Vijay Mallya walks into the sunset with $75-mn retirement fund
Late Thursday evening, the critics of crony capitalism were offered most powerful ammunition, that too on a silver platter.
In what may be the final chapter of the larger-than-life and unapologetic lifestyle of liquor-to-airline baron Vijay Mallya, UK-based liquor company Diageo agreed to pay him $75 million (Rs 515 crore) to get him out of their hair.
The enthusiasm with which Diageo announced the deal was hard to miss, despite the message being delivered via telephone.
A Diageo spokesperson late on Thursday in Mumbai told reporters across the country that the company was “pleased” -- a term usually reserved to welcome an executive in the corporate world -- to announce the exit of Mallya from the chairmanship of United Spirits Ltd (USL), in which the UK company holds a controlling stake now.
Since mid-last year, Diageo had demanded Mallya’s resignation as chairman of USL after an internal audit claimed to have unearthed financial irregularities in the company that took place prior to the purchase of its controlling stake. Mallya had refused to step down.
For cash-strapped Mallya, whose fall came with the grounding of his Kingfisher Airlines (KFA) in 2012, the $75 million would be the sweetest deal he could have pulled off to quietly walk into the sunset.
Kingfisher Airlines still owes over 15 banks a sum in excess of R7,000 crore (and an equal if not more in accumulated losses in the balance sheet), and long overdue salaries to some 1,500 employees that led to at least one suicide in 2012 when the wife an KFA employee unable to handle the domestic financial pressure killed herself. Many of KFA’s former employees had to take as much as 40-50% salary cuts their new jobs.
As of date, State Bank of India, Union Bank of India and Punjab National Bank , have declared Mallya a wilful defaulter, a title reserved for extreme and hopeless delinquents in the banking world.

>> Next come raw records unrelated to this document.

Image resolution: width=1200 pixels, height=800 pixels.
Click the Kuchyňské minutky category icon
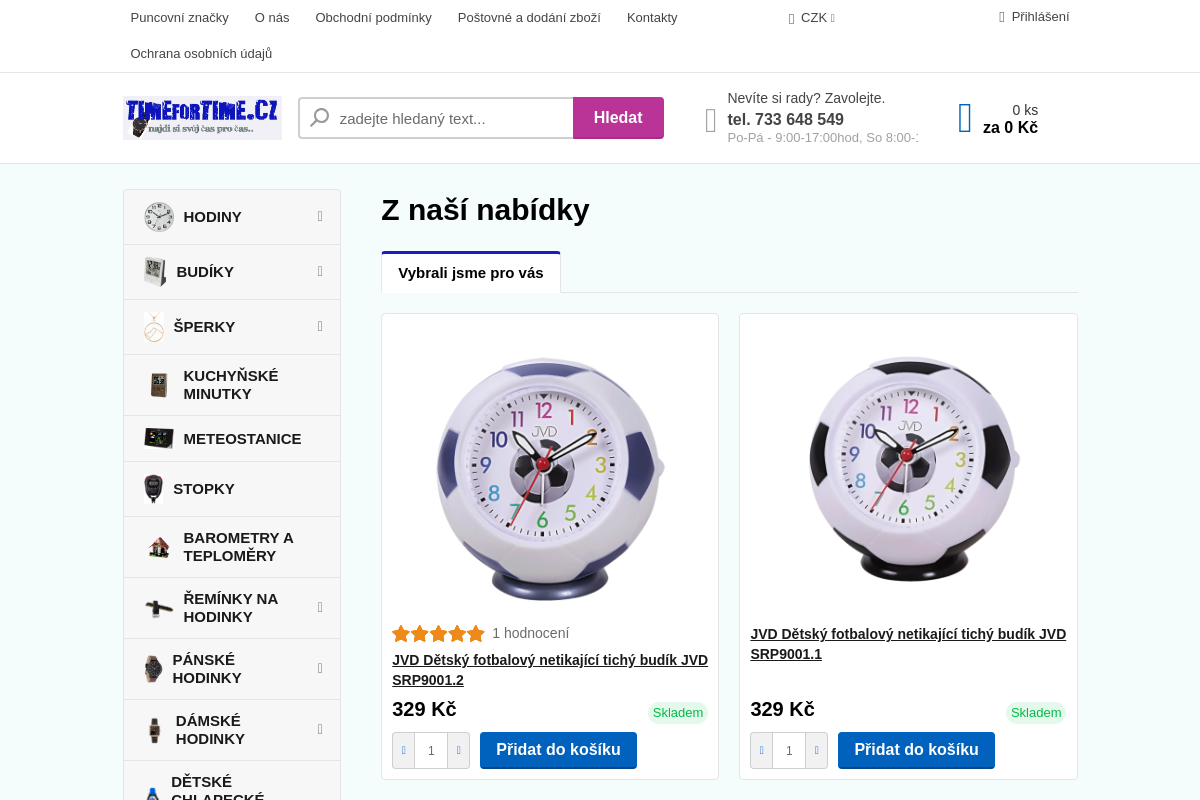(x=158, y=385)
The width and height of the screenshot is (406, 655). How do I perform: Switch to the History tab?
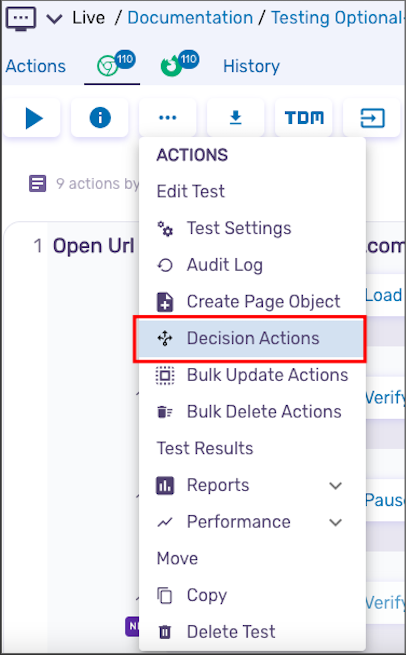(x=251, y=66)
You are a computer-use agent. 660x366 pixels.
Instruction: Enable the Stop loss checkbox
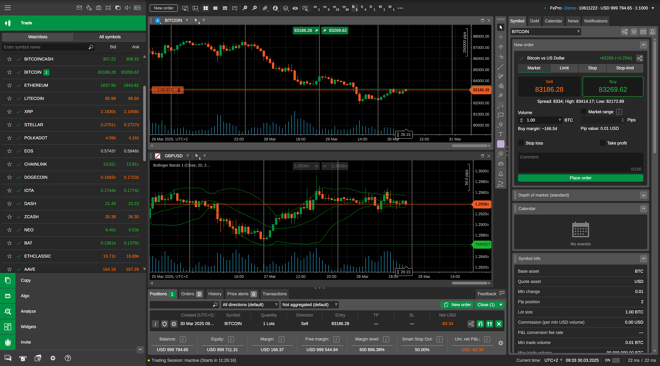(521, 143)
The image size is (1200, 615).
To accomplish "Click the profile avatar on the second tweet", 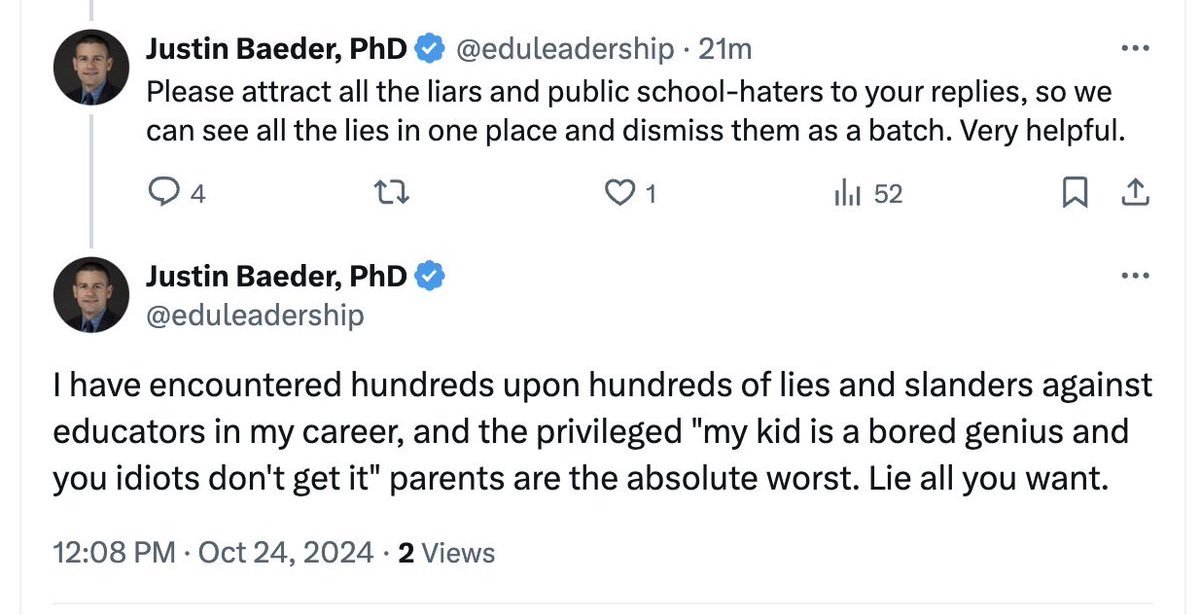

Despite a financially-disastrous end to a nearly four-decade flamboyant long-life in business, very little seems to change on his personal front.
His display of wealth and opulence reached a point where even the country’s central banker felt the need to pull him up in public. Following an expensive birthday bash Mallya threw in Goa in December last year, Reserve Bank of India governor Raghuram Rajan made a veiled attack on him when he said, “If you flaunt your birthday bashes even while owing the system a lot of money, it does seem to suggest to the public that you don’t care. I think that is the wrong message to send. If you are in trouble, you should be cutting down your expenses.”
Among the questions that remain unanswered are the chances of public sector banks recovering the staggering dues, particularly after Mallya moves to the United Kingdom.
One senior executive in the UB Group is alleged to have said, “It is not in our principle to pay interest, nor it is in our interest to pay the principle,” which perhaps sums up the future of the bad loans owed by Mallya.
The non-competing clause Mallya and Diageo signed off allows him to continue his business interest in the UK. “Having recently turned 60, I have decided to spend more time in England, closer to my children,” he said in a statement issued to the media on Thursday evening.
He also said the agreement with Diageo secures his family legacy, but did not explain what the legacy might be.